[BEGIN THE INPUT]

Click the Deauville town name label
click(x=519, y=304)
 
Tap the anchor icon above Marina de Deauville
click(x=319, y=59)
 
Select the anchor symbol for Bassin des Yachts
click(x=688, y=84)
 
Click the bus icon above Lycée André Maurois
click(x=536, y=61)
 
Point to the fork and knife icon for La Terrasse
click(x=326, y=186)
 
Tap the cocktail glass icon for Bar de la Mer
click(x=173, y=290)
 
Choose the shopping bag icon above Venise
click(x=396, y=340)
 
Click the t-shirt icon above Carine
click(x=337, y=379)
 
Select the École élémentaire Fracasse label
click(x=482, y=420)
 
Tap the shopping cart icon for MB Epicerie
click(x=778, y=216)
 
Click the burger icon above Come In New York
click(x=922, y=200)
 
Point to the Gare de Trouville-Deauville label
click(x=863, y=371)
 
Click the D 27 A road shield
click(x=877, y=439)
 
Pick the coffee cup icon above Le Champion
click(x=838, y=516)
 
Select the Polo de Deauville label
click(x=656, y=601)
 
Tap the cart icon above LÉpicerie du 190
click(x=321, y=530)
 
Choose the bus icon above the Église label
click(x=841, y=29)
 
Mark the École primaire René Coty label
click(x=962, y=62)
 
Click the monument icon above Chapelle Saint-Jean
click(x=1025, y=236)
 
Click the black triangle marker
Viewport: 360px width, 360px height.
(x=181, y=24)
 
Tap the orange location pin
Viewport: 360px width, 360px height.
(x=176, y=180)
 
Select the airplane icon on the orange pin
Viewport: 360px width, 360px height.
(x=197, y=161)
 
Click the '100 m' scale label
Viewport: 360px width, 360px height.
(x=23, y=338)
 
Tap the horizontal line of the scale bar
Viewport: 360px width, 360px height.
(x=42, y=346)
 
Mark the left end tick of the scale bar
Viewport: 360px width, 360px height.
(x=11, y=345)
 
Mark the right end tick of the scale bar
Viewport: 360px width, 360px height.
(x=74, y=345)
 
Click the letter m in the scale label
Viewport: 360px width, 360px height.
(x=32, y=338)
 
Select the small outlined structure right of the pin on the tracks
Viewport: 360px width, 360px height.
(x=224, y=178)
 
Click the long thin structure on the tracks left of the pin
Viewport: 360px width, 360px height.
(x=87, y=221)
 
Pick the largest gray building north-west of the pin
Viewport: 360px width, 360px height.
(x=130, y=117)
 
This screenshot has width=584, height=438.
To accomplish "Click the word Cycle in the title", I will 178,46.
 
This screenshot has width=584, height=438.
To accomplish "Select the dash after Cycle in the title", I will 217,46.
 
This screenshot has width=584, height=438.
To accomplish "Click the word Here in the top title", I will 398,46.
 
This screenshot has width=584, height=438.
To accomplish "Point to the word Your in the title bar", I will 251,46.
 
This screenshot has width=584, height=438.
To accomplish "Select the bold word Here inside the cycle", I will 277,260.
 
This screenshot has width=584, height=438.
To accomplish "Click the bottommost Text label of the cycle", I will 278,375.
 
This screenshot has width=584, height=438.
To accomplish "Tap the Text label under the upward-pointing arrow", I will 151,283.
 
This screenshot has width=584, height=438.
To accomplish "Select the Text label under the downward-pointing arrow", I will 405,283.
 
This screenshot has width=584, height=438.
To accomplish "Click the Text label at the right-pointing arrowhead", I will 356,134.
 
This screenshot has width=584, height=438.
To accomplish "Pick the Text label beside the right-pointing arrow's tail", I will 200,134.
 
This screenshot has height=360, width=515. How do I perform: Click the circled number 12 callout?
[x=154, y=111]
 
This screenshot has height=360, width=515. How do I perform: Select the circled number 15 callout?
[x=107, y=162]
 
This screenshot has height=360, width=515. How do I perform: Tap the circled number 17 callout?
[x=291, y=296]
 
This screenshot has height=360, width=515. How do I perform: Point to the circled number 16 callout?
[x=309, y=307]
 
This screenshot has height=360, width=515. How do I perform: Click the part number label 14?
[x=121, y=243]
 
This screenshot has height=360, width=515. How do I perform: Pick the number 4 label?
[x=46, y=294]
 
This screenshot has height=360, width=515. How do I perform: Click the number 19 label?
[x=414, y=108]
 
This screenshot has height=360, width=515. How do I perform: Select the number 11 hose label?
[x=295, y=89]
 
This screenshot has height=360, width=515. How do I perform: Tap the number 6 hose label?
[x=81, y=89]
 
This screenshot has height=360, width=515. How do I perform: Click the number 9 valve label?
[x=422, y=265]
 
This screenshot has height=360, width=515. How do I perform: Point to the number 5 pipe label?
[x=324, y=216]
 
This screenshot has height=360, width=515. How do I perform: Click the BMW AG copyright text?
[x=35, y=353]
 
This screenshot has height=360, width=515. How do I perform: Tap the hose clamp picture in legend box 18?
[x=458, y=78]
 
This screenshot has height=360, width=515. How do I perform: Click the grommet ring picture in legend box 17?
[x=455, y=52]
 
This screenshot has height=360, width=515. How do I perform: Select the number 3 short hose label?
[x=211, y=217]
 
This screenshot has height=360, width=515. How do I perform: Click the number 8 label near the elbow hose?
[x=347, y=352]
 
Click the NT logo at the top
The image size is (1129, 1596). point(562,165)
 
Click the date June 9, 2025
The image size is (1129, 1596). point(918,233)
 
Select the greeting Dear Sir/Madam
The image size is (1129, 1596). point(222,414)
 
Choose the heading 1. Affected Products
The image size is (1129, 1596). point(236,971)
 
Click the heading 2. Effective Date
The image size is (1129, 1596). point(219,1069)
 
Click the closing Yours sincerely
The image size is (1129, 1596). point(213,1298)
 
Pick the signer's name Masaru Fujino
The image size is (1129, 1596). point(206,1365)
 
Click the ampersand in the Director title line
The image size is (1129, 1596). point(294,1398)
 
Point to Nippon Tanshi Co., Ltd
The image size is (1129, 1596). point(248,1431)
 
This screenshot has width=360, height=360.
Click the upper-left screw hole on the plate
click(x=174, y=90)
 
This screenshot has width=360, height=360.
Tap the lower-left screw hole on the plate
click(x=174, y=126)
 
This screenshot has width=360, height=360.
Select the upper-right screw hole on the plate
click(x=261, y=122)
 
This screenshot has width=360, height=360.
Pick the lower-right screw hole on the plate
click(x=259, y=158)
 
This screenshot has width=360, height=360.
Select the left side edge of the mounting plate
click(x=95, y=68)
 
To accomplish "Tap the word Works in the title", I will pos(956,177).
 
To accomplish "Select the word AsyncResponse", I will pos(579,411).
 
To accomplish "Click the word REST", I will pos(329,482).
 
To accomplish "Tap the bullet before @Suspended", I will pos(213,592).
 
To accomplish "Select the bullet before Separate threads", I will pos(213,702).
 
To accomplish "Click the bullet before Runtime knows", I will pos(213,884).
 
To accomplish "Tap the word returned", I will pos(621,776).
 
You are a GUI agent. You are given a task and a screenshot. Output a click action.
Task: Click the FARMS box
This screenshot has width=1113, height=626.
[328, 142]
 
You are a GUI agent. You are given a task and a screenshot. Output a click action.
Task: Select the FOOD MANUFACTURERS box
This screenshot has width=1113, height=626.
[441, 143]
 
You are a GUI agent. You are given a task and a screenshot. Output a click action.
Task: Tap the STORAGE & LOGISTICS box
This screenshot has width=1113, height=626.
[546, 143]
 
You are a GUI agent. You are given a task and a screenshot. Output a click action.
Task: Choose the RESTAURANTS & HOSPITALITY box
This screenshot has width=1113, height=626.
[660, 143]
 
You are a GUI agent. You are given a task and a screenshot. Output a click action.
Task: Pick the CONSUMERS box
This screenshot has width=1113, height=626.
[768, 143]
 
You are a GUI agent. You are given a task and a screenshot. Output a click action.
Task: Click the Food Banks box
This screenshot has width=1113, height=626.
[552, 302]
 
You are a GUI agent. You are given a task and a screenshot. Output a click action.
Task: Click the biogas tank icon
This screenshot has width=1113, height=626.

[END THE INPUT]

* WHAT TO PRODUCE *
Reproduce all of the records above word for word, keeping every line unchanged.

* TASK SOLUTION *
Click the Deauville town name label
click(x=519, y=304)
 
Tap the anchor icon above Marina de Deauville
click(x=319, y=59)
 
Select the anchor symbol for Bassin des Yachts
click(x=688, y=84)
 
Click the bus icon above Lycée André Maurois
click(x=536, y=61)
 
Point to the fork and knife icon for La Terrasse
click(x=326, y=186)
 
Tap the cocktail glass icon for Bar de la Mer
click(x=173, y=290)
 
Choose the shopping bag icon above Venise
click(x=396, y=340)
 
Click the t-shirt icon above Carine
click(x=337, y=379)
 
Select the École élémentaire Fracasse label
click(x=482, y=420)
 
Tap the shopping cart icon for MB Epicerie
click(x=778, y=216)
 
Click the burger icon above Come In New York
click(x=922, y=200)
 
Point to the Gare de Trouville-Deauville label
click(x=863, y=371)
 
Click the D 27 A road shield
click(x=877, y=439)
 
Pick the coffee cup icon above Le Champion
click(x=838, y=516)
 
Select the Polo de Deauville label
click(x=656, y=601)
 
Tap the cart icon above LÉpicerie du 190
click(x=321, y=530)
 
Choose the bus icon above the Église label
click(x=841, y=29)
 
Mark the École primaire René Coty label
click(x=962, y=62)
 
Click the monument icon above Chapelle Saint-Jean
click(x=1025, y=236)
 
Click the black triangle marker
Viewport: 360px width, 360px height.
(x=181, y=24)
 
Tap the orange location pin
Viewport: 360px width, 360px height.
(x=176, y=180)
 
Select the airplane icon on the orange pin
Viewport: 360px width, 360px height.
(x=197, y=161)
 
Click the '100 m' scale label
Viewport: 360px width, 360px height.
(x=23, y=338)
 
Tap the horizontal line of the scale bar
Viewport: 360px width, 360px height.
(x=42, y=346)
 
Mark the left end tick of the scale bar
Viewport: 360px width, 360px height.
(x=11, y=345)
 
Mark the right end tick of the scale bar
Viewport: 360px width, 360px height.
(x=74, y=345)
 
Click the letter m in the scale label
Viewport: 360px width, 360px height.
(x=32, y=338)
 
Select the small outlined structure right of the pin on the tracks
Viewport: 360px width, 360px height.
(x=224, y=178)
 
Click the long thin structure on the tracks left of the pin
Viewport: 360px width, 360px height.
(x=87, y=221)
 
Pick the largest gray building north-west of the pin
Viewport: 360px width, 360px height.
(x=130, y=117)
 
This screenshot has width=584, height=438.
To accomplish "Click the word Cycle in the title", I will 178,46.
 
This screenshot has width=584, height=438.
To accomplish "Select the dash after Cycle in the title", I will 217,46.
 
This screenshot has width=584, height=438.
To accomplish "Click the word Here in the top title", I will 398,46.
 
This screenshot has width=584, height=438.
To accomplish "Point to the word Your in the title bar", I will 251,46.
 
This screenshot has width=584, height=438.
To accomplish "Select the bold word Here inside the cycle", I will 277,260.
 
This screenshot has width=584, height=438.
To accomplish "Click the bottommost Text label of the cycle", I will 278,375.
 
This screenshot has width=584, height=438.
To accomplish "Tap the Text label under the upward-pointing arrow", I will 151,283.
 
This screenshot has width=584, height=438.
To accomplish "Select the Text label under the downward-pointing arrow", I will 405,283.
 
This screenshot has width=584, height=438.
To accomplish "Click the Text label at the right-pointing arrowhead", I will 356,134.
 
This screenshot has width=584, height=438.
To accomplish "Pick the Text label beside the right-pointing arrow's tail", I will 200,134.
 
This screenshot has height=360, width=515. How do I perform: Click the circled number 12 callout?
[x=154, y=111]
 
This screenshot has height=360, width=515. How do I perform: Select the circled number 15 callout?
[x=107, y=162]
 
This screenshot has height=360, width=515. How do I perform: Tap the circled number 17 callout?
[x=291, y=296]
 
This screenshot has height=360, width=515. How do I perform: Point to the circled number 16 callout?
[x=309, y=307]
 
This screenshot has height=360, width=515. How do I perform: Click the part number label 14?
[x=121, y=243]
 
This screenshot has height=360, width=515. How do I perform: Pick the number 4 label?
[x=46, y=294]
 
This screenshot has height=360, width=515. How do I perform: Click the number 19 label?
[x=414, y=108]
 
This screenshot has height=360, width=515. How do I perform: Select the number 11 hose label?
[x=295, y=89]
 
This screenshot has height=360, width=515. How do I perform: Tap the number 6 hose label?
[x=81, y=89]
 
This screenshot has height=360, width=515. How do I perform: Click the number 9 valve label?
[x=422, y=265]
 
This screenshot has height=360, width=515. How do I perform: Point to the number 5 pipe label?
[x=324, y=216]
 
This screenshot has height=360, width=515. How do I perform: Click the BMW AG copyright text?
[x=35, y=353]
 
This screenshot has height=360, width=515. How do I perform: Tap the hose clamp picture in legend box 18?
[x=458, y=78]
 
This screenshot has height=360, width=515. How do I perform: Click the grommet ring picture in legend box 17?
[x=455, y=52]
 
This screenshot has height=360, width=515. How do I perform: Select the number 3 short hose label?
[x=211, y=217]
 
This screenshot has height=360, width=515. How do I perform: Click the number 8 label near the elbow hose?
[x=347, y=352]
 
Click the NT logo at the top
The image size is (1129, 1596). point(562,165)
 
Click the date June 9, 2025
The image size is (1129, 1596). point(918,233)
 
Select the greeting Dear Sir/Madam
The image size is (1129, 1596). point(222,414)
 
Choose the heading 1. Affected Products
The image size is (1129, 1596). point(236,971)
 
Click the heading 2. Effective Date
The image size is (1129, 1596). point(219,1069)
 
Click the closing Yours sincerely
The image size is (1129, 1596). point(213,1298)
 
Pick the signer's name Masaru Fujino
The image size is (1129, 1596). point(206,1365)
 
Click the ampersand in the Director title line
The image size is (1129, 1596). point(294,1398)
 
Point to Nippon Tanshi Co., Ltd
The image size is (1129, 1596). point(248,1431)
 
This screenshot has width=360, height=360.
Click the upper-left screw hole on the plate
click(x=174, y=90)
 
This screenshot has width=360, height=360.
Tap the lower-left screw hole on the plate
click(x=174, y=126)
 
This screenshot has width=360, height=360.
Select the upper-right screw hole on the plate
click(x=261, y=122)
 
This screenshot has width=360, height=360.
Pick the lower-right screw hole on the plate
click(x=259, y=158)
 
This screenshot has width=360, height=360.
Select the left side edge of the mounting plate
click(x=95, y=68)
 
To accomplish "Tap the word Works in the title", I will pos(956,177).
 
To accomplish "Select the word AsyncResponse", I will pos(579,411).
 
To accomplish "Click the word REST", I will pos(329,482).
 
To accomplish "Tap the bullet before @Suspended", I will pos(213,592).
 
To accomplish "Select the bullet before Separate threads", I will pos(213,702).
 
To accomplish "Click the bullet before Runtime knows", I will pos(213,884).
 
To accomplish "Tap the word returned", I will pos(621,776).
 
You are a GUI agent. You are given a task and a screenshot. Output a click action.
Task: Click the FARMS box
This screenshot has width=1113, height=626.
[328, 142]
 
You are a GUI agent. You are given a task and a screenshot. Output a click action.
Task: Select the FOOD MANUFACTURERS box
This screenshot has width=1113, height=626.
[441, 143]
 
You are a GUI agent. You are given a task and a screenshot. Output a click action.
Task: Tap the STORAGE & LOGISTICS box
This screenshot has width=1113, height=626.
[546, 143]
 
You are a GUI agent. You are given a task and a screenshot. Output a click action.
Task: Choose the RESTAURANTS & HOSPITALITY box
This screenshot has width=1113, height=626.
[660, 143]
 
You are a GUI agent. You are given a task and a screenshot. Output a click action.
Task: Pick the CONSUMERS box
This screenshot has width=1113, height=626.
[768, 143]
 
You are a GUI agent. You are given a task and a screenshot. Output a click action.
Task: Click the Food Banks box
This screenshot has width=1113, height=626.
[552, 302]
 
You are a GUI agent. You are given a task and a screenshot. Output a click action.
Task: Click the biogas tank icon
This screenshot has width=1113, height=626.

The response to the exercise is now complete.